On Wed, Aug 08, 2012 at 03:50:46PM -0700, David Miller wrote:
> From: Mel Gorman <mgorman@suse.de>
> Date: Tue, 7 Aug 2012 09:55:55 +0100
>
> > Commit [c48a11c7: netvm: propagate page->pfmemalloc to skb] is responsible
> > for the following bug triggered by a xen network driver
> ...
> > The problem is that the xenfront driver is passing a NULL page to
> > __skb_fill_page_desc() which was unexpected.
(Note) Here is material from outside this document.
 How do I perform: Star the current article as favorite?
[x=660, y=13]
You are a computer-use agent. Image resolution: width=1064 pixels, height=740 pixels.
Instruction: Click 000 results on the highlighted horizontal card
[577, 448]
This patch checks that
> > there is a page before dereferencing.
> >
> > Reported-and-Tested-by: Konrad Rzeszutek Wilk <konrad.wilk@oracle.com>
> > Signed-off-by: Mel Gorman <mgorman@suse.de>
>
> That call to __skb_fill_page_desc() in xen-netfront.c looks completely bogus.
> It's the only driver passing NULL here.
>
> That whole song and dance figuring out what to do with the head
> fragment page, depending upon whether the length is greater than the
> RX_COPY_THRESHOLD, is completely unnecessary.
>
> Just use something like a call to __pskb_pull_tail(skb, len) and all
> that other crap around that area can simply be deleted.
I looked at this for a while but I did not see how __pskb_pull_tail()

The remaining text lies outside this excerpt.